• EXERCISE
Output only the lines of the entries that follow, starting at the one with "Choose Search in the power user menu" and running down to the one with "Click the Nero CD-DVD Speed logo", both included and unchanged.

• EXERCISE DATA

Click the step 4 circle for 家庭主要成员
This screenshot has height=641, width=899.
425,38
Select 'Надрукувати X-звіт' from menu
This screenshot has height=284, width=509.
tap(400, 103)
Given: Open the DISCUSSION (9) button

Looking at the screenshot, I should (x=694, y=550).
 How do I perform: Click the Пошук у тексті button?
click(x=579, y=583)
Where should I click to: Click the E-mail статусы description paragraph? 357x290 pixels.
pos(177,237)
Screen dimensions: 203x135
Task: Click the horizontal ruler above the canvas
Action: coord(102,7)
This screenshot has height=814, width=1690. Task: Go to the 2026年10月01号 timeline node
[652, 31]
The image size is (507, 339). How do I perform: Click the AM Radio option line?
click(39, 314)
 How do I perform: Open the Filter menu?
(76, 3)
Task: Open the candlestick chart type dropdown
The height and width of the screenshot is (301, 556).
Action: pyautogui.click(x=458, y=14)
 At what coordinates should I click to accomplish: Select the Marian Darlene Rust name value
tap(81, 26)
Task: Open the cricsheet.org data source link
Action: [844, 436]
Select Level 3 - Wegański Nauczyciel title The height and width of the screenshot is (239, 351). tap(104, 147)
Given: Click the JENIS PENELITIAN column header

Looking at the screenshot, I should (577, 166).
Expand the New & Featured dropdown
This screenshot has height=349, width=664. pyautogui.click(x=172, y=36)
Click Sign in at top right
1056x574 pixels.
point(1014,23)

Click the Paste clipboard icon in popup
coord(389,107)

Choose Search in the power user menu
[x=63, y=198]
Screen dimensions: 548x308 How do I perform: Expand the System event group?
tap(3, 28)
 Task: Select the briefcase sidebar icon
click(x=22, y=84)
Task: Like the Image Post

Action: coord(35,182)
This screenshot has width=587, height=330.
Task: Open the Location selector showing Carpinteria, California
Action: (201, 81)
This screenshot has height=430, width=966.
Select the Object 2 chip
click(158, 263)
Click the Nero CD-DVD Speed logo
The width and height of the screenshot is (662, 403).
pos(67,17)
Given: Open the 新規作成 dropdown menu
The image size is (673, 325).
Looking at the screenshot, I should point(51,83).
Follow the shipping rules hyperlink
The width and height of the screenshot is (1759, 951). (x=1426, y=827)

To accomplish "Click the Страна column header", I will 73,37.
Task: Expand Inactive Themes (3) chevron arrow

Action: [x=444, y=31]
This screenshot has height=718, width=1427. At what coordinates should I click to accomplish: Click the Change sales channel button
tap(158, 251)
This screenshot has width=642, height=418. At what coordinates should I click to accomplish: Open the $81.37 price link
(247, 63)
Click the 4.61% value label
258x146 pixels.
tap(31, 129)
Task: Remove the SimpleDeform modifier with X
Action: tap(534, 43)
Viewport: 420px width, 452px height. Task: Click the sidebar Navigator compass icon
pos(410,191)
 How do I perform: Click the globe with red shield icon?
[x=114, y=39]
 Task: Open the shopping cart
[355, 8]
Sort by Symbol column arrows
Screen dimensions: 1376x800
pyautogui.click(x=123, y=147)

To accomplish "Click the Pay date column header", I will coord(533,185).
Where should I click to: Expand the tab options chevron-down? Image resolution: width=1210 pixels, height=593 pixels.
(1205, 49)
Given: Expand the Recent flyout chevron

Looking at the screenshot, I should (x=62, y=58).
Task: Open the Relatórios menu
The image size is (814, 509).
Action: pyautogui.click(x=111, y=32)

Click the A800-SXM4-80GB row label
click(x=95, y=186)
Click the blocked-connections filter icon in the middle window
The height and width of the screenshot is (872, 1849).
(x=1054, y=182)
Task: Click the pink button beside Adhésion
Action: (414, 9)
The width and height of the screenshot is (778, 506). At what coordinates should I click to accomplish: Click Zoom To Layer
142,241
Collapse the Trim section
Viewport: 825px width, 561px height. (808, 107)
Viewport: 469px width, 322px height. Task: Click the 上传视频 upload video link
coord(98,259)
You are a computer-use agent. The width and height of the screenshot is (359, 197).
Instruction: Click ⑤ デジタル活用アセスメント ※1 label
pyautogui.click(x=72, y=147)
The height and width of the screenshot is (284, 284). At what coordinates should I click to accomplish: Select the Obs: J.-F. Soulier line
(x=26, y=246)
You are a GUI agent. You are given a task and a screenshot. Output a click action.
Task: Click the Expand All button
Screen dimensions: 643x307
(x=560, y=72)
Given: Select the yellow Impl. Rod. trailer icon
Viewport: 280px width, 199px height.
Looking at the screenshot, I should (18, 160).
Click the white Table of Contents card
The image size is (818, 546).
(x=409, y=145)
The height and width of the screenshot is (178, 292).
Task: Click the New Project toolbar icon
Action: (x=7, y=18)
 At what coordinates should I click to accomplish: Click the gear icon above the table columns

• FINAL ANSWER
Choose Search in the power user menu
[x=63, y=198]
Screen dimensions: 548x308 How do I perform: Expand the System event group?
tap(3, 28)
 Task: Select the briefcase sidebar icon
click(x=22, y=84)
Task: Like the Image Post

Action: coord(35,182)
This screenshot has width=587, height=330.
Task: Open the Location selector showing Carpinteria, California
Action: (201, 81)
This screenshot has height=430, width=966.
Select the Object 2 chip
click(158, 263)
Click the Nero CD-DVD Speed logo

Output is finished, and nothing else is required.